Imaginez : Sartre, entraineur, reprocherait à son gardien de but de ne pas remonter tout le terrain balle au pied, ou de ne pas tirer les corners pour son équipe. Et si d’aventure, son gardien lui objecterait que ce n’est pas son rôle, qu’il n’a pas les capacités techniques pour le faire, et surtout qu’il mettrait son équipe en difficulté tactique en cas de contre-attaque adverse, Sartre le traiterait de salaud. Pour lui, le gardien nierait la liberté fondamentale dont il jouit, la capacité en fait, réelle, que le gardien peut choisir de jouer ailier gauche au cours d’un match.

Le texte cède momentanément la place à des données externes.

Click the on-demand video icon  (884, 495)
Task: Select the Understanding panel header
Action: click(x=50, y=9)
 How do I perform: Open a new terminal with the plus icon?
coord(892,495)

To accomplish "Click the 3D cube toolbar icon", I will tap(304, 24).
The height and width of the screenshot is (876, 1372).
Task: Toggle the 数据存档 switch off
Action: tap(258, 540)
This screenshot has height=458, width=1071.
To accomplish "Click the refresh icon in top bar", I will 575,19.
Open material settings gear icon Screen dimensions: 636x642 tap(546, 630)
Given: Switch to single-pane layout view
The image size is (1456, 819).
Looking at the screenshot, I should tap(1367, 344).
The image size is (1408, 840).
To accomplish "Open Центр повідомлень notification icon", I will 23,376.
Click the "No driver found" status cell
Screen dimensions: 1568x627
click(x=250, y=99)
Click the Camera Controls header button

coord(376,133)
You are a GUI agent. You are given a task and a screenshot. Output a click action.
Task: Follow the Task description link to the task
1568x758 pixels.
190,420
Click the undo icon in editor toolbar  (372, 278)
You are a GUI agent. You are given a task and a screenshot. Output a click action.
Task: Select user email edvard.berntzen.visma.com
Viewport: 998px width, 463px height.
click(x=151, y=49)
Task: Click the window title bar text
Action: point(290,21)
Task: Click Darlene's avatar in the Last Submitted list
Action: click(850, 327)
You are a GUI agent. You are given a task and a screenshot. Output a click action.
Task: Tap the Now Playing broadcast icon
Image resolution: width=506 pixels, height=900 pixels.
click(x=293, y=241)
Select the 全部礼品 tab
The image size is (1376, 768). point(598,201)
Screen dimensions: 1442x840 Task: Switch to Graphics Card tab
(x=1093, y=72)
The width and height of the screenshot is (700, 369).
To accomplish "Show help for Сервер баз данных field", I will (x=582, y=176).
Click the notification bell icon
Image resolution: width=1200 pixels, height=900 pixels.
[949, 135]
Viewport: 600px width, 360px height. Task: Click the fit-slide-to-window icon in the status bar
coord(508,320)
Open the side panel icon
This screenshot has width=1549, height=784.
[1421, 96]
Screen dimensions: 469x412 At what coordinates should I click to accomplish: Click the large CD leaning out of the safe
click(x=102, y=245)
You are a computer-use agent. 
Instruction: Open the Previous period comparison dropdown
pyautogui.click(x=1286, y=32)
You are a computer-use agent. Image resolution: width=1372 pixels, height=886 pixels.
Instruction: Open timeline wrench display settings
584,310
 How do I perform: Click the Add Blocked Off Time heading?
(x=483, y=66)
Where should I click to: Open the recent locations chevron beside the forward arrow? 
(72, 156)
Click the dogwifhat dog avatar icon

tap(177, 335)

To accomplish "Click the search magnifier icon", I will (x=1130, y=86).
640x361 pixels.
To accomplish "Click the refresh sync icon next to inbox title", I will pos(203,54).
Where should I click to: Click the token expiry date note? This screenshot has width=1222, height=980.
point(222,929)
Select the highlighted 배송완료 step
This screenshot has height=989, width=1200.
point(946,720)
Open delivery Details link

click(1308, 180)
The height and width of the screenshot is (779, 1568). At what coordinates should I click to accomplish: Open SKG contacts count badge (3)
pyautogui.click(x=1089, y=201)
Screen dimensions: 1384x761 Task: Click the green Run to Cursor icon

Camus, lui, encouragerait le dépassement de fonction pour ce qu’il produit sur l’homme et l’équipe (le monde, la société dans la philosophie camusienne). Benjamin Pavard qui reprend de volée un centre de Lucas Hernandez alors que la France en menée 2-1 contre l’Argentine en huitième de finale de Coupe du Monde par exemple.

Au fond, les conceptions sartriennes et camusiennes n’étaient certainement pas conciliables, et la brouille intellectuelle pas uniquement liée à une brouille entre hommes. Sartre jouait à être Sartre, Camus était Camus.